His landmark deal compares with the biggest in American pro team sports. Baseball star Alex Rodriguez signed a $252 million contract in 2000 with the Texas Rangers, but that was over 10 years.
Beckham’s contract would not have been possible had MLS not recently changed its salary cap rules to allow sides to make marquee signings of top international stars.
The deal also will allow Beckham to benefit directly from all his image rights and sponsorship deals associated with the Galaxy. The unique agreement also will directly involve MLS, which is paying for part of the deal.
“I have played at the highest level for 15 years, and now I think I need another challenge,” said Beckham, who already has a soccer academy in Los Angeles.

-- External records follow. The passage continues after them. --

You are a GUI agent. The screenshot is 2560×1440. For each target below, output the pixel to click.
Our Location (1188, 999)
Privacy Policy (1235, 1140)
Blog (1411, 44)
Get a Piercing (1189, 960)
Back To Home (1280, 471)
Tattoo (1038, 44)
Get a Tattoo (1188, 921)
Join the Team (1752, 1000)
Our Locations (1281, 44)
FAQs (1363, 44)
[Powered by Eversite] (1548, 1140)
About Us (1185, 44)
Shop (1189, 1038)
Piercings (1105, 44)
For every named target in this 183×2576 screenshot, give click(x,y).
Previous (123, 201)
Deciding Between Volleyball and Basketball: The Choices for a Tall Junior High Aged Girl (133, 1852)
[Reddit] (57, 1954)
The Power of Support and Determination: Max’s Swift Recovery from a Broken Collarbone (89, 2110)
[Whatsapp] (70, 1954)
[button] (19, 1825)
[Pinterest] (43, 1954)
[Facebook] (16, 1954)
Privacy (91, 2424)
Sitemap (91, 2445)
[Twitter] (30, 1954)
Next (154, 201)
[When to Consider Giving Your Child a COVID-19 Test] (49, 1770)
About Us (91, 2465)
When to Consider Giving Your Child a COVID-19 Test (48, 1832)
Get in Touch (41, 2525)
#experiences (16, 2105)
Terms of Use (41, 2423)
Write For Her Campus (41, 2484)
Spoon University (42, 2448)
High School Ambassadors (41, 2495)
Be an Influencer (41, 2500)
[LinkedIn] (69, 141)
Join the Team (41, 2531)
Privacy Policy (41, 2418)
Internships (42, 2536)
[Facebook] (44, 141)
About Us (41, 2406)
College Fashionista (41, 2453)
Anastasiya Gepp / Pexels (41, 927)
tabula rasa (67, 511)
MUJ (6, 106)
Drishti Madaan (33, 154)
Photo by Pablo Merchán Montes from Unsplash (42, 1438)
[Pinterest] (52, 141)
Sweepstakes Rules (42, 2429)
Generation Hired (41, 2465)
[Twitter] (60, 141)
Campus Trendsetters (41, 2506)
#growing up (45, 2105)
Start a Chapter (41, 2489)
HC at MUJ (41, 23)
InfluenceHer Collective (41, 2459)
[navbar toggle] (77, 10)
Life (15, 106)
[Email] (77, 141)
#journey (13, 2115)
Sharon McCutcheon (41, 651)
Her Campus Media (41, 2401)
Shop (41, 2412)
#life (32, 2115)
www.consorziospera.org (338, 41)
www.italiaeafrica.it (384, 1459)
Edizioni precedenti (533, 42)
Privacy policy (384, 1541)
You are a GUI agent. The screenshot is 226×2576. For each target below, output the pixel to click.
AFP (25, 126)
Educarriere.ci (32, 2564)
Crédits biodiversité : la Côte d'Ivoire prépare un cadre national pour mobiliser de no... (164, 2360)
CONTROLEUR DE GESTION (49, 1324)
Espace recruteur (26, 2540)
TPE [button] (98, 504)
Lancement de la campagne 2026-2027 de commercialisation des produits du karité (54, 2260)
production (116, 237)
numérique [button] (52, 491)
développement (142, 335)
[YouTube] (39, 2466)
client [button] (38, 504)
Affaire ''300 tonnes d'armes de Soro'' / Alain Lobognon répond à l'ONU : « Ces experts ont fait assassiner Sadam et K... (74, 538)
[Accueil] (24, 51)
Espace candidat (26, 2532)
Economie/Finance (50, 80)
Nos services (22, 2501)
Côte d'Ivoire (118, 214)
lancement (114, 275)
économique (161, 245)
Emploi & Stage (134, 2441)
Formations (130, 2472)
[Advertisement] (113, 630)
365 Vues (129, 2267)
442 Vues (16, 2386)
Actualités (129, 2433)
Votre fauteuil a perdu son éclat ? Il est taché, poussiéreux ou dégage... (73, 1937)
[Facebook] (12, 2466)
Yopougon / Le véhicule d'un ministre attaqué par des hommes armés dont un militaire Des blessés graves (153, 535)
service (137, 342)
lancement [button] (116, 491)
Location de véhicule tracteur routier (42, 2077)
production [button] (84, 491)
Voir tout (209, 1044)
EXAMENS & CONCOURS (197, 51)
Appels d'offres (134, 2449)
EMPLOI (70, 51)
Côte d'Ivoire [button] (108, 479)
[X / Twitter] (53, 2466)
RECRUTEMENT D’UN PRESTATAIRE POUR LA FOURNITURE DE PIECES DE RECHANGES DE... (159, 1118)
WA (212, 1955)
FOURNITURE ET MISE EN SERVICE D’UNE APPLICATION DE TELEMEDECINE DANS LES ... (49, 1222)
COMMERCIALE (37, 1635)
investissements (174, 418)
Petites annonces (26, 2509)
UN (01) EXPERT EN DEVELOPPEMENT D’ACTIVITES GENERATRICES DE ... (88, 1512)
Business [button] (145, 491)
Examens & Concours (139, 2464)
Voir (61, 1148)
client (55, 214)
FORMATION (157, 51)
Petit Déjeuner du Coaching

The deal also presents a challenge for MLS, which has had its share of financial problems in battling the perception of soccer as a niche sport in America. MLS commissioner Don Garber believes Beckham can change that perception.
“David Beckham is a global sports icon who will transcend the sport of soccer in America,” Garber said. “His global popularity will help take MLS and the sport of soccer in this country to an unprecedented level of excitement and popularity here and abroad.”
The deal would not have been possible without the recent decision by MLS to allow teams two exemptions to their salary cap to sign stars such as Beckham. The North American Soccer League broke its collective bank using the same strategy decades ago.
“It’s marketing money, but they’ve got to be careful because this is what happened in the 1970s,” Cooke said. “They started throwing money about to Pele, George Best and those sorts of players, and it backfired. They’re trying to do that again, but for the wrong reasons.”